Numerical Study of Diffraction in the Gaseous Detonation with Regular Cell Structure
Two dimensional numerical simulation of detonation diffraction is done in the mixture with the activation energy of 15 which has regular cellular structure, from a small cannel to a larger one with aspect ratio of two. Modeling is based on reactive Euler equations and One-step Arrhenius rate law. The width of the small cannel size is considered enough that at least 5 cells are in the width. The results obtained from detonation cell structure are shown that during the detonation transition from small cannel to larger one, firstly cell structures disappear in up and down of the front. With more detonation front going forward in the large cannel, all of the five cells are deleted and maximum local march of detonation is on the center line of the cannel. Study of detonation front during diffraction also showed that the local separation of the reaction zone from precursor shock waves occurs at upper and lower part of the detonation front.
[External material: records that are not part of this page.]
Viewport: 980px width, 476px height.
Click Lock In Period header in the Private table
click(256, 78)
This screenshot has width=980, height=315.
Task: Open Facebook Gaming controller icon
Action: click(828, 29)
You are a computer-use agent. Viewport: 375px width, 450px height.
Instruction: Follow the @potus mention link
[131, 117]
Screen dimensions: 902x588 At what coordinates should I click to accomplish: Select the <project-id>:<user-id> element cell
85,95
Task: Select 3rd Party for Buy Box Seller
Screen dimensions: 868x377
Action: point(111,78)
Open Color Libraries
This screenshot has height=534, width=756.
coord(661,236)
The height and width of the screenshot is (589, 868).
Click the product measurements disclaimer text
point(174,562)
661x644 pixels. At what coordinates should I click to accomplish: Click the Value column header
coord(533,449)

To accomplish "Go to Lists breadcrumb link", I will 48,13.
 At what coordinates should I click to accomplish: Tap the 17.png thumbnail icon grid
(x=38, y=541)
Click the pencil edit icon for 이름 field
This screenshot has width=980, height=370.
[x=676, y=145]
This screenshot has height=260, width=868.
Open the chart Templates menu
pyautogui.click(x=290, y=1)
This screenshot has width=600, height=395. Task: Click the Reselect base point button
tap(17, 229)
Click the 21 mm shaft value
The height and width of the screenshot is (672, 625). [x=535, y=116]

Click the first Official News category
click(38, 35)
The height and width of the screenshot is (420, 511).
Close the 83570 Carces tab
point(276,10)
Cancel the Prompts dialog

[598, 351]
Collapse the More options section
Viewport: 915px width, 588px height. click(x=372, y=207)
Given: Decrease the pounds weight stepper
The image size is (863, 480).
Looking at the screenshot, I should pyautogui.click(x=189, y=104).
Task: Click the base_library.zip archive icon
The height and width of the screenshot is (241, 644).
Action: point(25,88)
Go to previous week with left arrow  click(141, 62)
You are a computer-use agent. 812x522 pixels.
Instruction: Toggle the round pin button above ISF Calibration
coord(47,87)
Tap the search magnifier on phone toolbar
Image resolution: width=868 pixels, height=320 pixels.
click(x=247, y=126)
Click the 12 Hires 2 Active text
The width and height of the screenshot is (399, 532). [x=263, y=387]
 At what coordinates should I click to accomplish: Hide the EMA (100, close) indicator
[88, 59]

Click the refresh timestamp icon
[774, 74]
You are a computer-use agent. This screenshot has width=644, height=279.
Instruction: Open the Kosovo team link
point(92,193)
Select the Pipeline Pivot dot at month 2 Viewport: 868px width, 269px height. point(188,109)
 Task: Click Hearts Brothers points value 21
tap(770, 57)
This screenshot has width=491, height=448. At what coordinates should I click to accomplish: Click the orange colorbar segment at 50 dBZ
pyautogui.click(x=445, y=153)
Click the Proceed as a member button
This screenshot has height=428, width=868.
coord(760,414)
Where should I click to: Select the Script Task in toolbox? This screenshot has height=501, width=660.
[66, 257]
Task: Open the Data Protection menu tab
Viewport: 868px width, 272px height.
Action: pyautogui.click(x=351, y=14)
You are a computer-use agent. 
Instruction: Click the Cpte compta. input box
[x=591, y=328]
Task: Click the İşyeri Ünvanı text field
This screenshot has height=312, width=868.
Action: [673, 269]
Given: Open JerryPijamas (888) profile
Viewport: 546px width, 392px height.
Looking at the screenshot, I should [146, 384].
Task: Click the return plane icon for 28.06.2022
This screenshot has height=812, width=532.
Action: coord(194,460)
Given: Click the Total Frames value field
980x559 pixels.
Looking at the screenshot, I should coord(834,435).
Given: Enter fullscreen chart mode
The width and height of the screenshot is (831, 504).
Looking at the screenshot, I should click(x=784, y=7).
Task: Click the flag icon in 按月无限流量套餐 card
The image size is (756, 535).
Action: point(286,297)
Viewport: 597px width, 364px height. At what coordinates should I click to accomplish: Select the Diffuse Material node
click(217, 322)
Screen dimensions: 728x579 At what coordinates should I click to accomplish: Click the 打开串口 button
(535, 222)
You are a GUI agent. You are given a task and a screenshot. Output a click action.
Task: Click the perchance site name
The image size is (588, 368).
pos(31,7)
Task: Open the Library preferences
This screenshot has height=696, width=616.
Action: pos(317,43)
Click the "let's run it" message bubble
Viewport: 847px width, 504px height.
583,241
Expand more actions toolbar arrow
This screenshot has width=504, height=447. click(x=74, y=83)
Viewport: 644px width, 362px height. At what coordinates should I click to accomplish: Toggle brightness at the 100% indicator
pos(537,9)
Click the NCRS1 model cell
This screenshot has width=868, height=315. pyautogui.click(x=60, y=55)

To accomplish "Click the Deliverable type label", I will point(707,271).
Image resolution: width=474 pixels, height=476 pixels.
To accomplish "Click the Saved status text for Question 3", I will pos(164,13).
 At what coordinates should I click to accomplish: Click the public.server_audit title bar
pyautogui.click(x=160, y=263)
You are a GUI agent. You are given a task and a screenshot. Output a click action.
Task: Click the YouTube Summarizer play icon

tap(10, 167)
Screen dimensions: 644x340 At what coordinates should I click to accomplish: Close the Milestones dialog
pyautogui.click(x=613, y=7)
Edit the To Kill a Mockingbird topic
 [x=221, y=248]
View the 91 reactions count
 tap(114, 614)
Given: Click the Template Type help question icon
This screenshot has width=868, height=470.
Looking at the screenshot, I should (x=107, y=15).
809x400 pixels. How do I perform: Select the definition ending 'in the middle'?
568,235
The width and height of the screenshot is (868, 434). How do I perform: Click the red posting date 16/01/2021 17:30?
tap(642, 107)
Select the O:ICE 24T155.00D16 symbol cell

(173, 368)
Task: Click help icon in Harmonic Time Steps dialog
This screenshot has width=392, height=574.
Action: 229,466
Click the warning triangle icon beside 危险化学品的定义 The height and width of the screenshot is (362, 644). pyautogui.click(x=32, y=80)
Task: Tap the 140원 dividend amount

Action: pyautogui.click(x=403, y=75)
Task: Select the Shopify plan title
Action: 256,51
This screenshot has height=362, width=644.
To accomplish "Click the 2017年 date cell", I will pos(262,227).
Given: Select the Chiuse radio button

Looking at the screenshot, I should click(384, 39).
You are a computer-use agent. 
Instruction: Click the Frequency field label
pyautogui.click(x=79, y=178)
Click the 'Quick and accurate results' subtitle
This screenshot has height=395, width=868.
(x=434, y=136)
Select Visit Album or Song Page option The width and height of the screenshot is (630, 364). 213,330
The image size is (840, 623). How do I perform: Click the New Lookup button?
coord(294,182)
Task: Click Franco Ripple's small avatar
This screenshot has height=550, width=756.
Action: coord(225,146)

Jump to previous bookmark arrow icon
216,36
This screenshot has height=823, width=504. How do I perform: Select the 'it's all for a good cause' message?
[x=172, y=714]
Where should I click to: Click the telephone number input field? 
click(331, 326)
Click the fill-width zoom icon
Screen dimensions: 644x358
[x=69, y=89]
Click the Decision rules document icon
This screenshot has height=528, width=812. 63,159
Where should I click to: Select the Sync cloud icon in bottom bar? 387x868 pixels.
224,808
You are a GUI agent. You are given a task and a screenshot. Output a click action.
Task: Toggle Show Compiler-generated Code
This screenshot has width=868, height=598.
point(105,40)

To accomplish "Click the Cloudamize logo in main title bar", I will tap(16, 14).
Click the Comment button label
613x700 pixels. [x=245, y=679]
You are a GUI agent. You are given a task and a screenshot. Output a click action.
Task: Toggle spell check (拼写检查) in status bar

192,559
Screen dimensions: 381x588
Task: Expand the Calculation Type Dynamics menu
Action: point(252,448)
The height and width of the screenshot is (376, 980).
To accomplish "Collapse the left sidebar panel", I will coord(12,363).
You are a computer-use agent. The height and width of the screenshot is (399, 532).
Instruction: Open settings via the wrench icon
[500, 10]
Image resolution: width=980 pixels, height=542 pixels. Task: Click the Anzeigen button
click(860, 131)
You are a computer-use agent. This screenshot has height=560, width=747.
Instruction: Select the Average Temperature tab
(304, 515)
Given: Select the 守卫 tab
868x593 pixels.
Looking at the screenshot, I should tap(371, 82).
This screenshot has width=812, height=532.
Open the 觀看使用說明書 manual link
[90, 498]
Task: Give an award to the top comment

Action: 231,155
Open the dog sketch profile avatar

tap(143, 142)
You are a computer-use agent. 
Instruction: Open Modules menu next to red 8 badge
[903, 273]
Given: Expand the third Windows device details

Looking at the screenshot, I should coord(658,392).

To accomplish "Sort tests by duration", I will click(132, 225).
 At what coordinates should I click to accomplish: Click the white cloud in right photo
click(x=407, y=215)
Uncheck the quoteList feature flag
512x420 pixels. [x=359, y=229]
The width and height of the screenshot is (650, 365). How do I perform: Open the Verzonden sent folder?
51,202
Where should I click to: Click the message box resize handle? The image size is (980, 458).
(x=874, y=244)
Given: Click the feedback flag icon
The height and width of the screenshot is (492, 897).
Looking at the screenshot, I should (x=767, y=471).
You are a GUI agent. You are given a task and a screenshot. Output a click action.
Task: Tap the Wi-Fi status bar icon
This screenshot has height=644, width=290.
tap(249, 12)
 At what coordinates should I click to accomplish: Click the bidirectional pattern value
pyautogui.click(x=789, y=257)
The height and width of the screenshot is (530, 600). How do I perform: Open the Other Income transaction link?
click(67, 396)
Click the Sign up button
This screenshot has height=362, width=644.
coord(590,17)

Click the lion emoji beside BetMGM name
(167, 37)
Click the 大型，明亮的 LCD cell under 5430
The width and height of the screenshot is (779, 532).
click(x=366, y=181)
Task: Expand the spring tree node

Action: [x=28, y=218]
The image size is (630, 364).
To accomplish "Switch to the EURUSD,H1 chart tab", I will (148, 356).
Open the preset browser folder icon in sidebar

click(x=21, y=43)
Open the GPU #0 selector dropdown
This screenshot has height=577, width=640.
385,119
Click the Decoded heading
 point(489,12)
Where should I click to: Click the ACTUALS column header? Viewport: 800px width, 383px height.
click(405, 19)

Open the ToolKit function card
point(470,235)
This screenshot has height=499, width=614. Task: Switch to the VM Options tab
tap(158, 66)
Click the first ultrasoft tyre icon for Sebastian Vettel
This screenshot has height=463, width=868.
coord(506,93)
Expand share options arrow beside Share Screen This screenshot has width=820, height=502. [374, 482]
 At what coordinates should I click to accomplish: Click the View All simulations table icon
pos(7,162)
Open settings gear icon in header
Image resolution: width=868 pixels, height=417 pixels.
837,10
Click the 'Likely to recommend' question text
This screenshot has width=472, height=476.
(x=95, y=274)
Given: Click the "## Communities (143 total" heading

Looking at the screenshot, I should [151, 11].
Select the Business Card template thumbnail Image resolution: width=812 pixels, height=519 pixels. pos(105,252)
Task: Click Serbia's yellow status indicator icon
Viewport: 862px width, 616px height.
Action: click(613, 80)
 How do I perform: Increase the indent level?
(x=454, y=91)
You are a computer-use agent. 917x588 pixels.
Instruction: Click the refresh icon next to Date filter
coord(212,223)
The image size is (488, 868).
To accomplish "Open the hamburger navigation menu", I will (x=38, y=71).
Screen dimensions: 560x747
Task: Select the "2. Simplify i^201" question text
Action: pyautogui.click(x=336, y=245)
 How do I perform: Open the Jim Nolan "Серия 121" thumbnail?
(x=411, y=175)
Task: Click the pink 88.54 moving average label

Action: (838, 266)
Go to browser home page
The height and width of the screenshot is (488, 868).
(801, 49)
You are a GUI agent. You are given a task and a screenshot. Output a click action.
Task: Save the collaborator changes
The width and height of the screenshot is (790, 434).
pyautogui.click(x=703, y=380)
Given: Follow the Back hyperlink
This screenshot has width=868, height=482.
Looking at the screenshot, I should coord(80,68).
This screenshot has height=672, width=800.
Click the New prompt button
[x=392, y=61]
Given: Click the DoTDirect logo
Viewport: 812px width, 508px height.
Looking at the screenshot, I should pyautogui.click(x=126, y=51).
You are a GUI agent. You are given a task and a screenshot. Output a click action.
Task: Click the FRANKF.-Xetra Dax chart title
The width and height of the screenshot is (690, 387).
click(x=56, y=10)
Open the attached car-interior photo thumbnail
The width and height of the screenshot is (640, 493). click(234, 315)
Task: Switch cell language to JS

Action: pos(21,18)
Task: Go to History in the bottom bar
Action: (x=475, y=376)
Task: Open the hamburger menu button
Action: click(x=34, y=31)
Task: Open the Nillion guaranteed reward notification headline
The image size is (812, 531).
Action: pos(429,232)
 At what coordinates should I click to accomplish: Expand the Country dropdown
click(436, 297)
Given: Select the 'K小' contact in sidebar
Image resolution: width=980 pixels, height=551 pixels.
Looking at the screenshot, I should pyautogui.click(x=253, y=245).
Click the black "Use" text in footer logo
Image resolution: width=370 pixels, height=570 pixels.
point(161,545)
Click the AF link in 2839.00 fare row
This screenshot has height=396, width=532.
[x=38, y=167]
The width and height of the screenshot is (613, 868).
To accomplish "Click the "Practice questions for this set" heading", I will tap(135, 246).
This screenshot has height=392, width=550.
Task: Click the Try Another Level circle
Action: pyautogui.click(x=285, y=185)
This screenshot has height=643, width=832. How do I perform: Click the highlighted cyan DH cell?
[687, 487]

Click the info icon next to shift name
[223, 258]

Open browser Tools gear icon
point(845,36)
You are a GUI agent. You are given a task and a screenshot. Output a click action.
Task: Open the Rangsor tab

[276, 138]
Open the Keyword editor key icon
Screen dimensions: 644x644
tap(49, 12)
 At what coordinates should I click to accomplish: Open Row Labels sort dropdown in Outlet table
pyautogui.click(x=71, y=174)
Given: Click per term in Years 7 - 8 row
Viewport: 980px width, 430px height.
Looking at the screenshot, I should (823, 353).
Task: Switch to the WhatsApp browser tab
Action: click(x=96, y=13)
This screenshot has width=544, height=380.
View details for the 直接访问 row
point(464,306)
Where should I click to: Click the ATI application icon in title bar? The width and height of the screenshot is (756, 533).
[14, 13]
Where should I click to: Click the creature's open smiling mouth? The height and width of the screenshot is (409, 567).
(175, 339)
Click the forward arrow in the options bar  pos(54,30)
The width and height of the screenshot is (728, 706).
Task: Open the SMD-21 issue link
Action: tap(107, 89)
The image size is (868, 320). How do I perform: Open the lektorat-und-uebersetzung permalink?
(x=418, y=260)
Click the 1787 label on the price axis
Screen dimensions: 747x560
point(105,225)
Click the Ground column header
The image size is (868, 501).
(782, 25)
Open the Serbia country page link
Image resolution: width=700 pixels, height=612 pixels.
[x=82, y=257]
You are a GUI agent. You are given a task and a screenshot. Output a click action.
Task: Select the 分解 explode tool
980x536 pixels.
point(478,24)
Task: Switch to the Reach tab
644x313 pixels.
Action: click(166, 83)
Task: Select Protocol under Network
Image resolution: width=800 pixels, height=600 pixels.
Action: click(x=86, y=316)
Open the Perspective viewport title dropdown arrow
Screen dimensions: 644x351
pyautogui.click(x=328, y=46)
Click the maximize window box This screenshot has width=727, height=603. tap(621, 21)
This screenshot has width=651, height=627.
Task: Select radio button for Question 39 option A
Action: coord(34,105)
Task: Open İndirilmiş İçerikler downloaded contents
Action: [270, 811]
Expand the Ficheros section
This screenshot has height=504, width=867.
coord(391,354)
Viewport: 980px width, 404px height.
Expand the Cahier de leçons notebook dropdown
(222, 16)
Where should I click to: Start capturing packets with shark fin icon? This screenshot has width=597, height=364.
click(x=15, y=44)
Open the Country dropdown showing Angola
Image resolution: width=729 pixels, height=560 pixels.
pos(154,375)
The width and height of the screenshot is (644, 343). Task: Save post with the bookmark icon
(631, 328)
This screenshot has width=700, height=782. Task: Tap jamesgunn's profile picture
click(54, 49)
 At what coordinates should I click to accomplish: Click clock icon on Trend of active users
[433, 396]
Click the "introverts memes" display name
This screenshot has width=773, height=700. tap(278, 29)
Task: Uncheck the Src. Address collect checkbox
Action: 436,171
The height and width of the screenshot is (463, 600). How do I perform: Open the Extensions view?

These results -that are in agreement with experiment- are due to the gas dynamic effect and effect of cooling of detonation front by expansion waves. Interaction between weakening of detonation by expansion waves and amplification of it by perturbation, triple points and corresponding transverse waves, has led to unstable behavior of detonation. The present results have shown that amplification of triple points and corresponding transverse waves, after the collision with the wall, are essential role in the reinitiating of detonation.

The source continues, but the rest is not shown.